Bankruptcy Dismissal: The Basics

Bankruptcy Attorney

Anyone filing for bankruptcy is looking for one outcome, a debt discharge. However, the bankruptcy process is guided by some strict guidelines, and failure to follow these rules could lead to a case being dismissed. Here is what you need to know about a dismissal:

Reasons For A Dismissal

There are two types of bankruptcy dismissals, voluntary and involuntary. A voluntary dismissal occurs when the debtor requests for the court to close their case. This may be done because you were able to resolve your debts with a creditor directly, have a change in income that allows you to better repay your debts, or because the bulk of your debt burden is ineligible for bankruptcy. An involuntary dismissal occurs when the court terminates a bankruptcy filing.
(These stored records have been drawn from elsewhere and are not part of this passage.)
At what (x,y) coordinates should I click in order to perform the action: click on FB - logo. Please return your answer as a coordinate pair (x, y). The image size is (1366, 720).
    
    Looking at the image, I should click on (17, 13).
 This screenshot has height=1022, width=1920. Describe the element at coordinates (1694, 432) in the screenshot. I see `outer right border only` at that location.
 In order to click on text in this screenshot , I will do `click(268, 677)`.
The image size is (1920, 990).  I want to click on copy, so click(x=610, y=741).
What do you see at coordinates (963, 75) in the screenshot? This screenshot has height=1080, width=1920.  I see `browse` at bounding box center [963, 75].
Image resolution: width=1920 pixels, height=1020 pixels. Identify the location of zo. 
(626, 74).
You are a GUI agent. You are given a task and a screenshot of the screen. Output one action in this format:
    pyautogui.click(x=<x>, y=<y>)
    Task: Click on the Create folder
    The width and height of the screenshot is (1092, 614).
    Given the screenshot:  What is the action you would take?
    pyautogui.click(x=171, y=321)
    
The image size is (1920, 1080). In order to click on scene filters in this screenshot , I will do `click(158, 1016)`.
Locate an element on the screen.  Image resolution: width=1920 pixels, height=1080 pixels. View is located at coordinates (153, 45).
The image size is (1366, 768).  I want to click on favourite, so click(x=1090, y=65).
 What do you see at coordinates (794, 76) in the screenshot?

This is generally due to failure to pay the necessary fees, complete the credit counseling requirements, or due to suspicions of fraud.

Options After A Dismissal

If your case was dismissed due to a voluntary request to have the case  closed, you could re-file your case with minimal consideration. One way is by having your Dayton bankruptcy lawyer file a motion to reinstate your case with the court. Dismissals related to credit counseling or court fee payments can usually be reinstated as soon as these requirements are completed. Another option is to submit yourself to the means test and re-file the petition. In some instances, you may be required to wait up to 180 days before becoming eligible to re-file your case. However, the waiting period is more likely to be applied to those with an involuntary dismissal due to failure to obey court appearance orders.